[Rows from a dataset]
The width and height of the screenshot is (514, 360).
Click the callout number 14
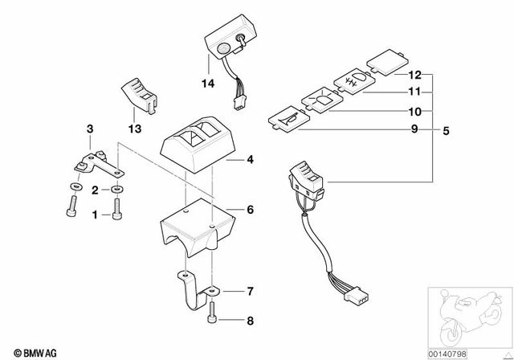[208, 83]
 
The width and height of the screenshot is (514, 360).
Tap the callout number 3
[90, 129]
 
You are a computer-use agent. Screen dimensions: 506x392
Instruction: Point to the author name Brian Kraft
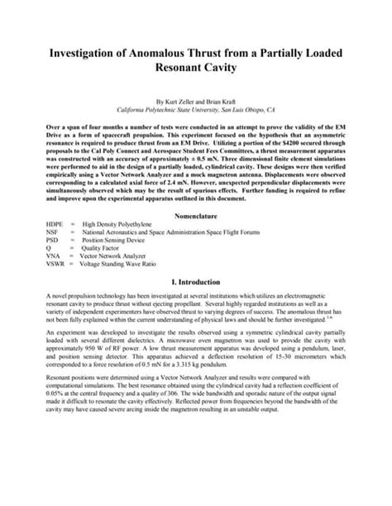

● REQUIREMENT: Print every line of the material above word for word, leaving out the pictures.

● COMPLETE OUTPUT:
The width and height of the screenshot is (514, 360).
Click the callout number 14
[208, 83]
 
The width and height of the screenshot is (514, 360).
Tap the callout number 3
[90, 129]
 
You are a computer-use agent. Screen dimensions: 506x392
Instruction: Point to the author name Brian Kraft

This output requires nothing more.